MOSFETs, why the price difference?

Hi DC, Well I guess the point is that was a very confusing definition :roll_eyes:

Ideally we would direct people to the characteristic curves for the device, but for newbies I think we maybe need to keep saying "turn the FET on well" by "making the Gate-Source voltage high enough", and "High Enough" is 5V for "Logic level FETS" and usually 10V for "?Regular Power FETS"..

I'll try to find a good graphic for this...

terryking228: Ideally we would direct people to the characteristic curves for the device, but for newbies I think we maybe need to keep saying "turn the FET on well" by "making the Gate-Source voltage high enough", and "High Enough" is 5V for "Logic level FETS" and usually 10V for "?Regular Power FETS"..

I agree, that should be adequate and safe for most power mosfet switching applications. I've thought about trying to explain the Ids/Vds/Vgs curves before, but it's a little hard to do in a forum post.

The other question that comes up a lot is "Is this particular mosfet logic level?". I normally suggest checking whether the Vgs at which Rds(on) is quoted is 4.5v or 5v (logic level), or 10v (not logic level).

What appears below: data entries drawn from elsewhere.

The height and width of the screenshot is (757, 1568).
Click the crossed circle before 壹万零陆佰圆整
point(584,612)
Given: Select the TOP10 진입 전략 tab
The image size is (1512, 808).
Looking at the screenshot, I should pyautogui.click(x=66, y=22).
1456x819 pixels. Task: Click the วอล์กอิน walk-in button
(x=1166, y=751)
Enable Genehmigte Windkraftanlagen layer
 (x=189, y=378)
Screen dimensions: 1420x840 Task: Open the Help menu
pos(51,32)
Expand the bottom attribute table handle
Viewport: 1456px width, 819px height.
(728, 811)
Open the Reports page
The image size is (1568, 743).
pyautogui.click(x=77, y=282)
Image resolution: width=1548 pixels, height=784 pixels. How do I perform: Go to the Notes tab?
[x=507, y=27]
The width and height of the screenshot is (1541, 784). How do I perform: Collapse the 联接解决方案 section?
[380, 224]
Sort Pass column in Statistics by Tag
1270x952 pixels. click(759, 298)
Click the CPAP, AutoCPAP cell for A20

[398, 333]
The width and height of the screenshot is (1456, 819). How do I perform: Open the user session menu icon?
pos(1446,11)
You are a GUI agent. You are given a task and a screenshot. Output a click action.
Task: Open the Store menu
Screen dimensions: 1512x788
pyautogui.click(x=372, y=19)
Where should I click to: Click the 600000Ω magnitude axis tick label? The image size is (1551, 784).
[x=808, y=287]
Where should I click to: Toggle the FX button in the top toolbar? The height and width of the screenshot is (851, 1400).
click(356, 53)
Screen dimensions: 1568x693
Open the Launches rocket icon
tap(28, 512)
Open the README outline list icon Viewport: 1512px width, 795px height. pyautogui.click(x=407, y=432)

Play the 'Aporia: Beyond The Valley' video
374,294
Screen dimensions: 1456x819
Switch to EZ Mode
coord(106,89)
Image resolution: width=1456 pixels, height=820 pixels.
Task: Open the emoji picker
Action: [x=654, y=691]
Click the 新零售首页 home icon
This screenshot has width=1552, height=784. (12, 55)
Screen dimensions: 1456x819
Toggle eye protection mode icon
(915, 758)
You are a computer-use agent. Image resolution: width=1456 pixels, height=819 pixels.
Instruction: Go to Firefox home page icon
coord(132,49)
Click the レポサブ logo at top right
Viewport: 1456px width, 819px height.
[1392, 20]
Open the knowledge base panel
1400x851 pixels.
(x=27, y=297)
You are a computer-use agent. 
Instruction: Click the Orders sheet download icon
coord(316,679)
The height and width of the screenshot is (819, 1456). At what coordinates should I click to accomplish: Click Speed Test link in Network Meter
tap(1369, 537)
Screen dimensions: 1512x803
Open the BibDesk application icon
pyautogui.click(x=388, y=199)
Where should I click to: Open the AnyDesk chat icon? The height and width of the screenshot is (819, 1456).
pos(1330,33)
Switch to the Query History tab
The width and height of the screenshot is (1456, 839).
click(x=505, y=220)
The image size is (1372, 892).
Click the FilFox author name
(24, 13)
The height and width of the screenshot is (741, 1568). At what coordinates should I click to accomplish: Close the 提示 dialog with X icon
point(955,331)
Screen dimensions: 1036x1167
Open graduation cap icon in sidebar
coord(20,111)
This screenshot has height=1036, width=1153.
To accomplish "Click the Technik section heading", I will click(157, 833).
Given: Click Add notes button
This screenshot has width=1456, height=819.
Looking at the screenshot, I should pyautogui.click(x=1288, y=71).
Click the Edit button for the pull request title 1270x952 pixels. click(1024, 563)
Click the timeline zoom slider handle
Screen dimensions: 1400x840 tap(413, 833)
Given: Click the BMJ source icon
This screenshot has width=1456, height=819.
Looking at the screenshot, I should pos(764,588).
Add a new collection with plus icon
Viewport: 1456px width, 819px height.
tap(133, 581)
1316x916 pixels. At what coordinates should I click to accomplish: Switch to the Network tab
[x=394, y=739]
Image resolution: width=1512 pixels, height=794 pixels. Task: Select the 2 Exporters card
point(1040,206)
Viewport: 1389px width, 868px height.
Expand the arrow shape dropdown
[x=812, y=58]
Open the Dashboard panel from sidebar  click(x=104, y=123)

Thanks guys, good discussion. I am a newb, but do feel I get the basics of Vgs(th), and have discovered your trick of looking at the data sheet for the fine print in the Rds(on) section to find what is reasonable to assume is the voltage required to saturate the channel. Still not sure why that's not a spec of its own.

The gate voltage needed to "saturate" the mosfet depends on the drain current - that's probably why it's not a quoted parameter. If you look at the first graph on page 4/8 of http://www.datasheetcatalog.org/datasheet/stmicroelectronics/9387.pdf you can see this very clearly. This mosfet is not logic level, and at high currents it typically needs 7v or more to ensure it is more or less fully turned on at high currents.